A Cuban Bench Lover

Photo feature by Julio Llopiz Casal  (El Estornudo)

Havana benches

HAVANA TIMES – Among the different meanings of the word “banco” in Spanish, the most interesting one for the majority seems to be what the Royal Spanish Academy describes as “a company dedicated to executing financial operations with money from its shareholders and deposits from its clients.”

Whether its shareholders, deposit-makers, applicants for, or dreamers of, it’s this kind of banco/bank that robs the vast majority of us simple mortals of our sleep. It is suspected – in fact, it’s known – that a banco’s proper and incorrect functioning impacts the mental health, mood and decision-making of over a third of the world population.

A banco can also be from a piece of wood that is “thick and square which is placed horizontally upon four feet and serves as a table for carpentry and other crafts work” (workbench), to the “group of fish that travel together in large numbers” (school of fish) or the “low depth of seas, navigable rivers and lakes over large areas.”

None of these bancos have robbed me of my sleep here in Havana as much as “seat, with or without support, where two or more people can sit” (bench). I was born near a park. The banco/bench is one of my favorite things. I know, and I’ve known very well, what benches are.

As a child, my friends and I used to sit on the steel armrests with our feet on the wooden slats. Some of them used to break the wooden slats by kicking them like karate fighters. It made me laugh sometimes. I never did anything about it, although I didn’t like it. I guess that’s childhood.

As a teenager, concrete benches, the typical ones that were installed in the city in the 1950s, became special for me. I didn’t have my own room in the house and these benches were the furniture where I would engage in my sexual relations.
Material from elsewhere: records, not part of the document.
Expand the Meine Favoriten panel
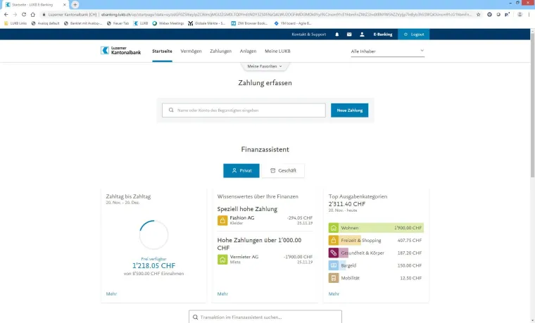 265,66
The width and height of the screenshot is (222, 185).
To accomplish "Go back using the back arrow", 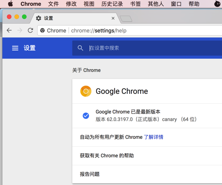I will coord(9,30).
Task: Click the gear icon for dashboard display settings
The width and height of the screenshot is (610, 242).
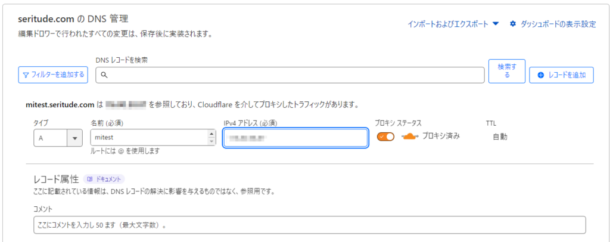Action: point(513,24)
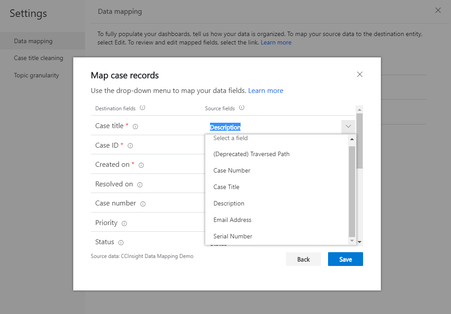Select Case Title from dropdown list
Screen dimensions: 451x314
pyautogui.click(x=226, y=187)
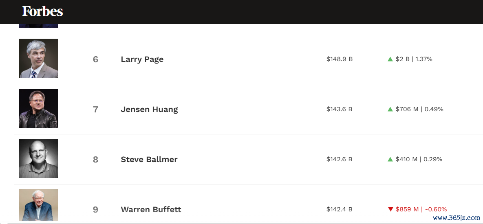This screenshot has width=483, height=224.
Task: Open the Larry Page name link
Action: click(142, 59)
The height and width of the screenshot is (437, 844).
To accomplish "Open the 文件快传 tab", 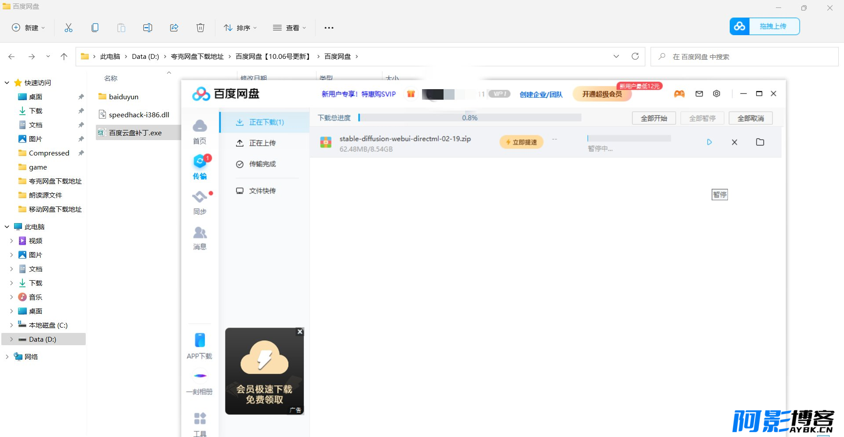I will 262,191.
I became an expert in convincing my “obliging friends”, while we were in action, to not pay attention to the guys jerking off, that would make them happy.

Eventually those erotic, public and immodest days were left behind us, according to some. Thanks to my interest in architecture, and the discovery of the work by the Ordo Amoris and Ernesto Oroza Studio, I began to see bancos/benches as more conceptual ideas put into practice than as urban furniture.

A banco/bench should be comfortable, resistant and visually attractive, but scarcity and the idea of being “temporary” in Cuba in the revolution forced them to skip one of these characteristics, if not all of them. They multiplied the benches that aren’t comfortable, resistant or attractive.

Pedestrians can do without benches being practical and comfortable, but they need to sit down. An old man that has been walking around the neighborhood looking for a bit of food or something else, needs to take a rest when he doesn’t have any more energy. He won’t have time or the energy to take pleasure in the aesthetics or the functionality of the bench.

Similarly, neighbors on a block need to sit somewhere and drink alcohol and enjoy a little summer breeze when night draws near. They sit on the curb, when there isn’t anything else.

The inventiveness and generosity of a builder who has made a tree root a little more comfortable with a bit of cement to plant your buttocks.

Invents of a basic chair that allow the man who stays up all night as a car parker to have a place to sit during their work shifts.

Meanwhile, those responsible for public projects do very little or nothing for benches and other urban furniture. Destruction is an everyday reality. However, nothing stops people from finding a place to sit. Sitting down has become an act of resistance. It’s part of an identity, a face, a face of a useful banco/bench to react to the other banco/bank of power.